● SOURCE TEXT
↓

In many ways a child's upbringing today is very similar to the upbringing they would have received in Medieval Europe. Much of what children learned, they learned from their mothers. They played with pets that included dogs, parrots, and tamed squirrels. At the same time children enjoyed hide and seek. They also played with dolls, wooden soldiers, assorted wind toys, and when they got older bows and arrows. Medieval children did not play with cats. Cats were considered to be satanic and were not found in the majority of medieval homes.

When noble boys and girls were 8 years old they were sent to be squires in other castles. Usually, this was the castle of a relative. There the boys learned to dance, play chess, and backgammon. They also received their first military training. At the same time noble girls were sent to another castle for what some might call a finishing school. There they learned to embroider, play music, weave, and cook. In addition, if they wanted to learn to read and write, they could. At the time poetic romance was very popular.

Following dinner nobles were known to offer entertainment for their guests. These entertainers included jugglers, minstrels, acrobats, trained dogs, storytellers, and contortionists. They also played blind man's bluff, ring-around-a-rosy, and a primitive form of tennis that was played with a leather ball. Playing dice, dancing, and chess were also very popular. They called dice the game of the Gods, and they were known to gamble away their clothes until they wore nothing at all.

The most popular of all the aristocratic sports was hunting. Largely, they hunted on horseback for deer. At times, deer hunting was so popular that kings banned the peasants from the sport. During these times the forests were reserved for the nobles, even if the people were hungry. King Henry II of England went as far as to hang or mutilate poachers. Hawking and falconry were also very popular. Anyone who found a falcon or hawk and failed to return it to its owner was severely punished.

Knights practiced for war all of the time, and it was not much fun. Over time the concept of jousting tournaments developed. Tournaments provided the knights with the battle practice they needed while entertaining crowds at the same time. The first jousting tournaments featured large groups of knights who divided up onto sides according to where they lived. After receiving the signal they charged each other on horseback with their 20 pound lances leveled. Those that were knocked off their horses continued to fight on the ground. The knights that were defeated lost their horses and armor to the victor. During one tournament in Cologne, Germany, over 60 knights were killed in this type of tournament. Soon afterward the tournaments were scaled down and the armor became heavier and more protective. Before long, the tournaments featured just two highly skilled knights charging each other on horseback in an attempted to spear the other one in the head and knock him off his horse. After time these tournaments developed into festivals, and the men who jousted became professional athletes who made a good living. Plays were also popular. Mostly, they were used by the church to instruct the public which could not read or write. Most plays presented stories from the Bible. Plays that did not feature the Bible were about saints, or designed to teach moral values.

↑

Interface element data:
↓

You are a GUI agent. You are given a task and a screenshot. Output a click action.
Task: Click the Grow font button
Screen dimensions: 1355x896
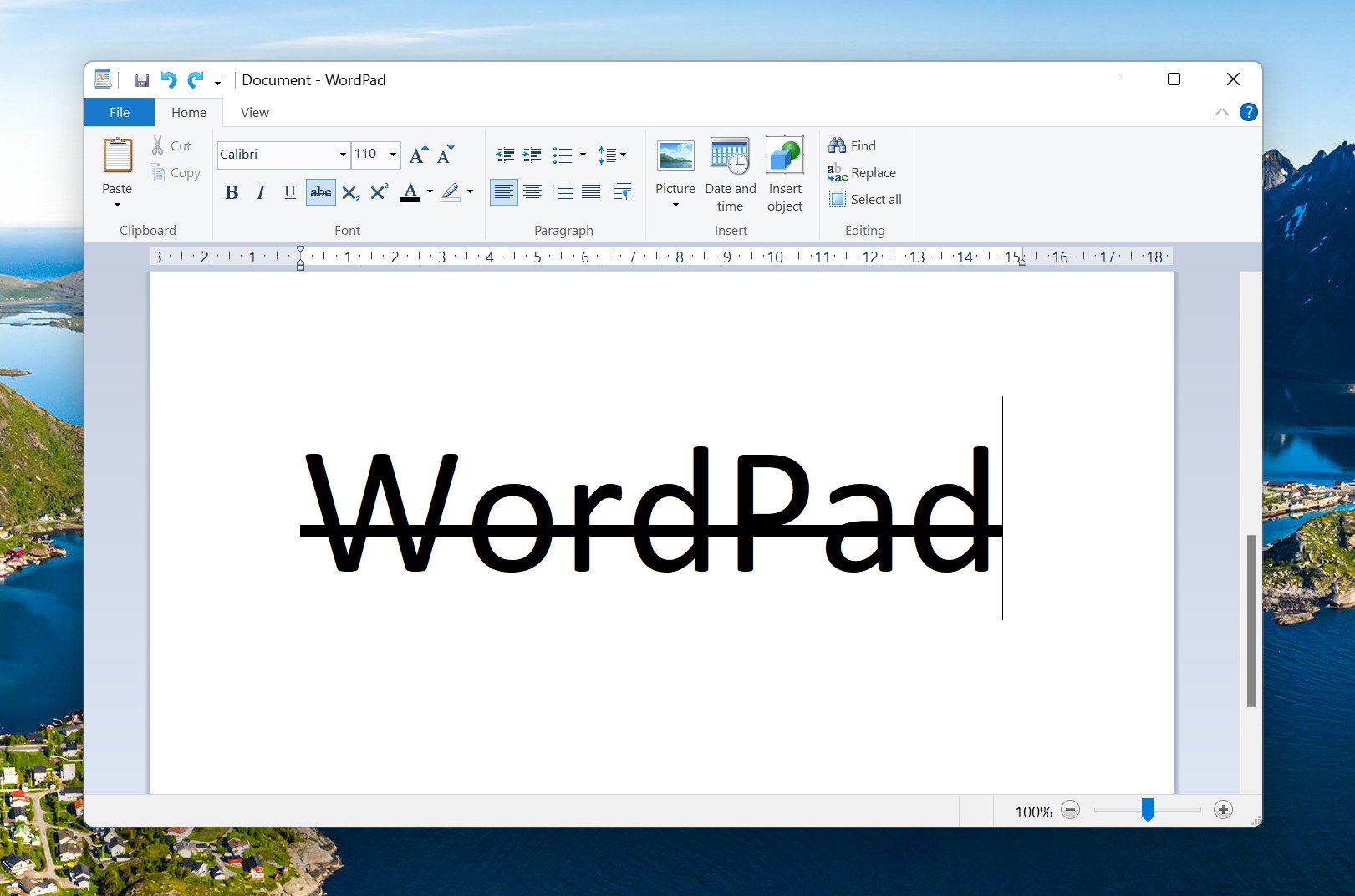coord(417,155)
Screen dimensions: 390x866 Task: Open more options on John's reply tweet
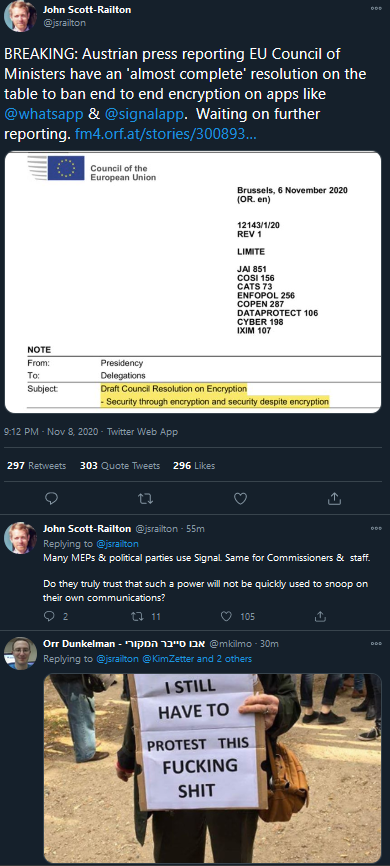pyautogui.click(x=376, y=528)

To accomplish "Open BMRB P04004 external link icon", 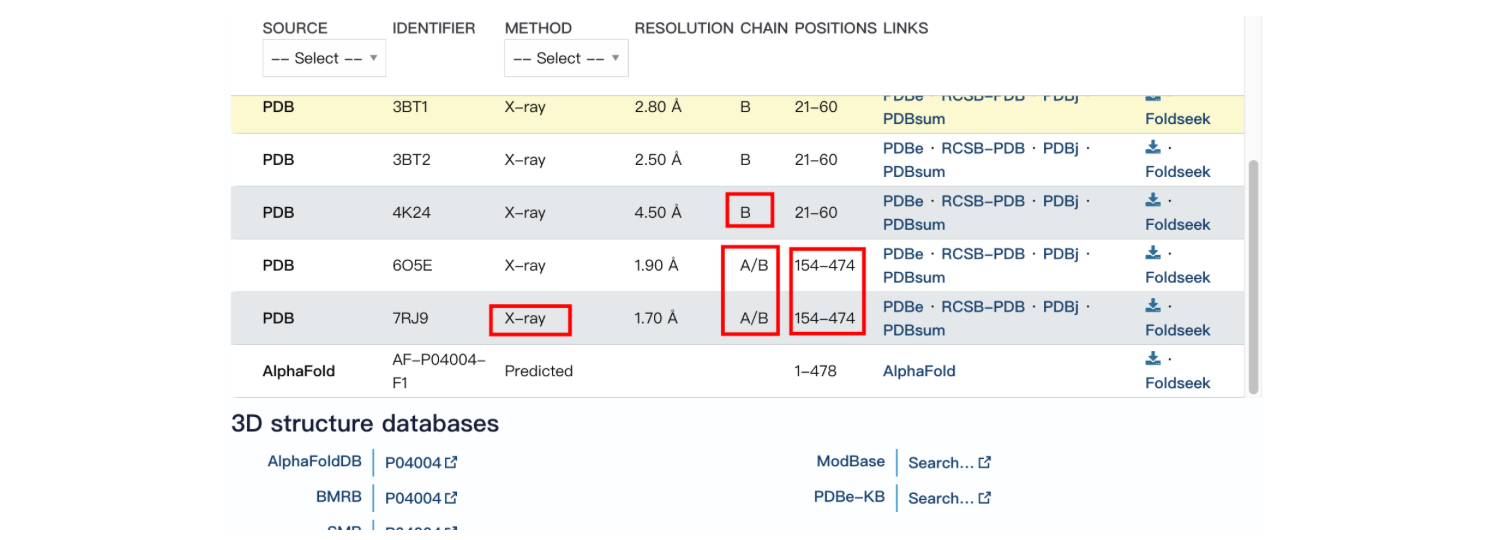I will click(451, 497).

↑

● THE REQUEST
Reproduce the passage on medieval pastimes word for word, starting at the words "The most popular" and ending after the words "was severely punished.". The data plays no part in the work that comes next.

● WRITTEN SOLUTION
The most popular of all the aristocratic sports was hunting. Largely, they hunted on horseback for deer. At times, deer hunting was so popular that kings banned the peasants from the sport. During these times the forests were reserved for the nobles, even if the people were hungry. King Henry II of England went as far as to hang or mutilate poachers. Hawking and falconry were also very popular. Anyone who found a falcon or hawk and failed to return it to its owner was severely punished.